L’ASSEMBLAGE DANS TOUT SES ÉTATS

Dans l’art du Patchwork il s’agit pour l’artiste d’assembler d’anciennes pièces de tissus afin de réaliser par l’harmonie des lignes et des couleurs d’admirables compositions sublimant le caractère utilitaire auquel leurs origines modestes les destinaient.
Un assemblage hasardeux n’aurait qu’un déplorable effet esthétique, et les traditions discrètes mais évidentes guident encore les doigts de nos artistes contemporains vers un quilting plein de poésie.

Que serait la peinture sans le mélange inspiré, magique, variable à l’infini du bleu, du rouge, du jaune, recréant la lumière…
Cet exercice de métissage s’adresse aussi à d’autres sens, le goût et l’odorat, quand là aussi nos aînés, nos ancêtres, dépassèrent nos satisfactions vulgaires pour aller vers plus de sensations hédonistes.

Le champagne selon telle ou telle maison marie le vineux Pinot noir, l’élégant Chardonnay, parfois le Pinot Meunier, pour obtenir un style reconnaissable, une originalité qui le distingue.

En Châteauneuf le vigneron réalise de minutieux assemblages avec une palette de plus de dix cépages différents pour réaliser ce vin d’une splendide complexité.

Si le single cask ( embouteillage d’un seul fût ) au degré naturel reste un must pour nos palais exigeants, l’expérience gustative retirée de l’alchimie que réalise le distillat, le bois et le souvenir aromatique d’un contenu éphémère reste unique et, bonne ou mauvaise, celle-ci est sans lendemain. Original et singulier il reste confidentiel ( sauf au Clan des Grands Malts…).

Mais l’art de l’assemblage n’a-t-il pas trouvé de meilleur terreau que dans le whisky, tout d’abord au travers des blends à partir de 1860, puis un siècle plus tard avec l’évolution du goût vers les Single malts, dans des whiskies millésimés ou des versions d’age.

Alcool obtenu par la distillation d’une bière, au début mélange de céréales en excédent auxquelles on ajoutait des aromates et des épices, pendant longtemps ce furent des mélanges hasardeux d’alcools de céréales parfois différents.
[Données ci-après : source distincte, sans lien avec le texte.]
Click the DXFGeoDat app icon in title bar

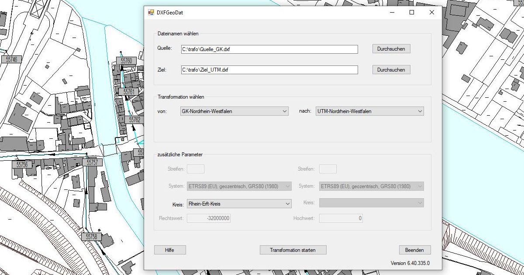151,13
Au nord de la Highland Line des whiskies à base de malt, d’orge non malté, parfois de froment, au sud des whiskies de grains de médiocre qualité pour l’essentiel, rectifié et transformé en Gin.

D’abord les malts agricoles du nord de l’Ecosse, puissants et rustiques, furent assemblés en vatted malts dans les épiceries de commerçants devenus célèbres tels que John Dewar, Johnnie Walker, Berry Brothers ou encore Georges Ballantine, créant les premières marques et annonçant les whiskies modernes .

Puis déjà vers 1850 des assemblages de whiskies d’âges différents provenant de la même distillerie furent réalisés en entrepôts. Enfin, l’élaboration des blends mettait fin à des décennies de production de produits douteux, donnant un gage de qualité, rendant l’approche plus facile et le prix plus accessible que les whiskies de malt, à l’évidence au commencement d’une autre époque. Actuellement les meilleurs blends peuvent être des produits tout à fait respectables, selon la proportion de malts de qualité qu’ils contiennent et le sérieux de leur vieillissement.

Les single malts millésimés (le millésime étant l’année de distillation ), ceux qui, contrairement aux humains arborent fièrement leur age (celui-ci étant l’age du plus jeune fût entrant dans sa composition) résultent d’un savant dosage entre les fûts. Prenant chez chacun d’eux ce qu’il a de meilleur, l’ assembleur  sélectionne parfois jusqu’à cinquante fûts pour réaliser son « produit ». Sans son expertise et l’expérience, le résultat pourrait être médiocre…. Ces assemblages dans leurs multiples facettes, variables à l’infini mais aussi le fruit de  recettes précises ( et tenues secrètes), réalisent les conditions de produits constants, équilibrés, et comme l’énergie, longtemps renouvelables !

Dans tout cela ce qui est bon est bon, à la fois simple et compliqué, et encore pour longtemps, espérons-le, le fruit du travail des hommes.